High Dynamic Range Microscopy for Cytopathological Cancer Diagnosis

Cancer is one of the most common causes of death. Cytopathological, i.e., cell-based, diagnosis of cancer can be applied in screening scenarios and allows an early and highly sensitive detection of cancer, thus increasing the chance for cure. The detection of cancer on cells addressed in this paper is based on bright field light microscopy. The cells are imaged with a camera mounted on a microscope, allowing to measure cell properties. However, these cameras exhibit only a limited dynamic range, which often makes the quantification of properties difficult or even impossible.

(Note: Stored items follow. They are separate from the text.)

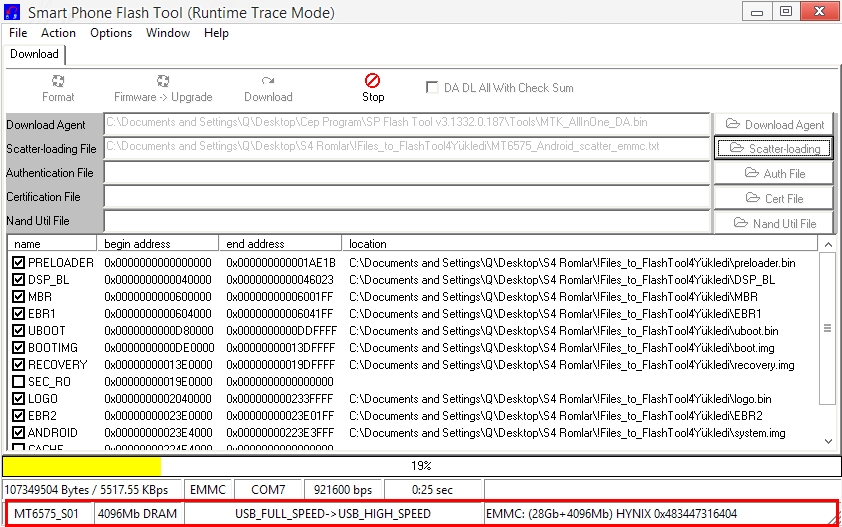Click the Authentication File input field
842x527 pixels.
pos(406,173)
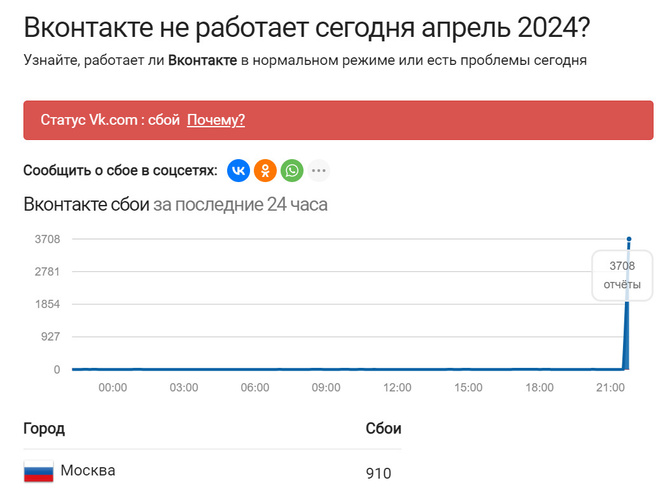
Task: Click the 1854 y-axis label
Action: (47, 304)
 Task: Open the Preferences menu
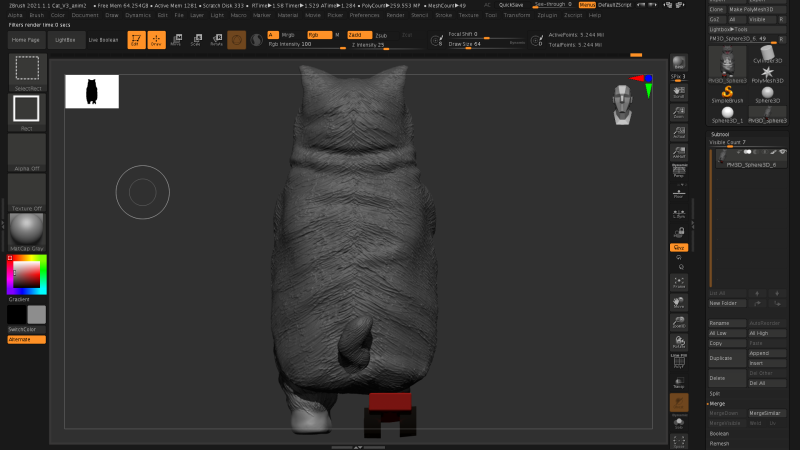click(x=364, y=16)
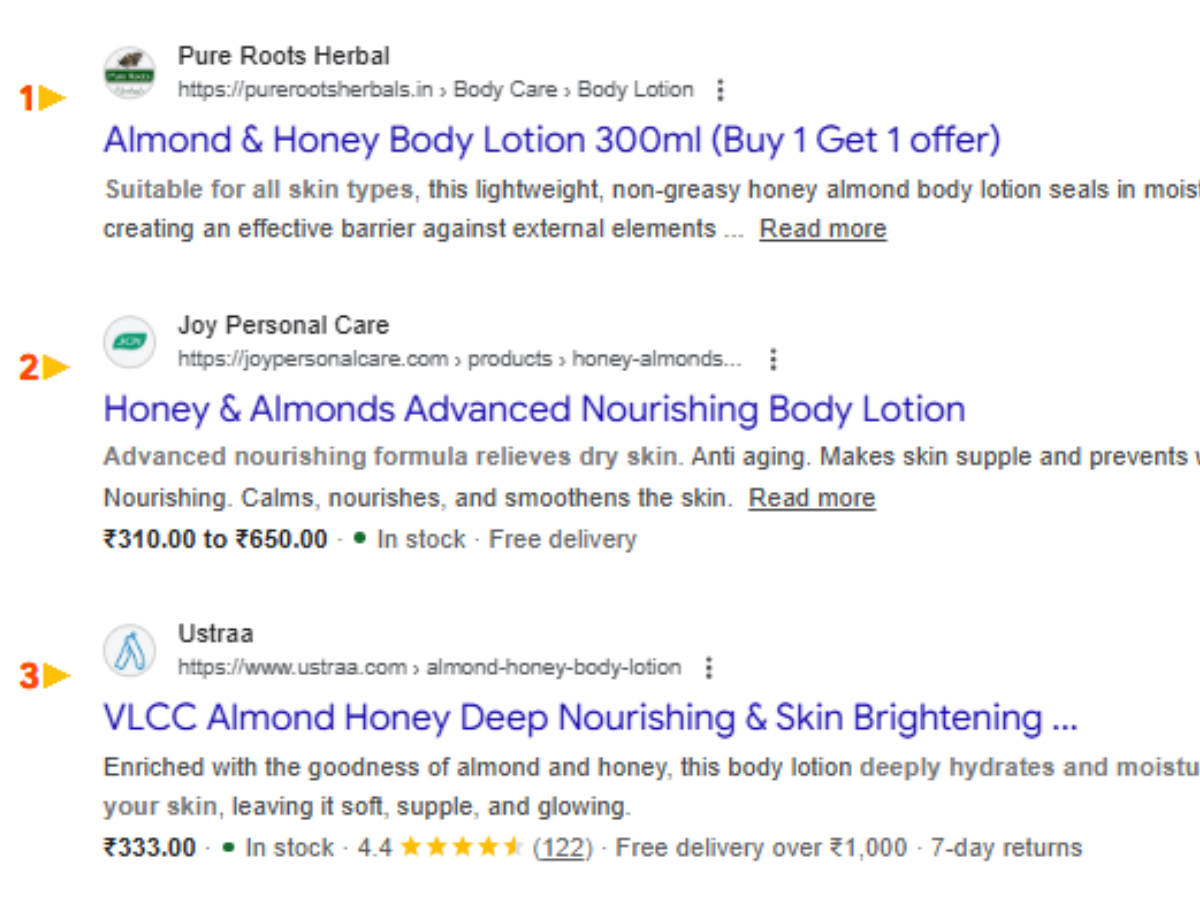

Consequently, to allow a computer-assisted analysis of microscopy images, the imaging has to be improved. To this end, we show how the dynamic range can be increased by acquiring a set of differently exposed cell images. These high dynamic range (HDR) images allow to measure cellular features that are otherwise difficult to capture, if at all. We show that HDR microscopy not only increases the dynamic range, but furthermore reduces noise and improves the acquisition of colors. We develop HDR microscopy-based algorithms, which are essential for cytopathological oncology and early cancer detection and only possible with HDR microscopy imaging. We show the detection of certain subcellular features, so-called AgNORs, in silver (Ag) stained specimens. Furthermore, we give examples of two further applications, namely: 1) the detection of stained cells in immunocytochemical preparations and 2) color separation for nuclear segmentation of specimens stained with low contrast.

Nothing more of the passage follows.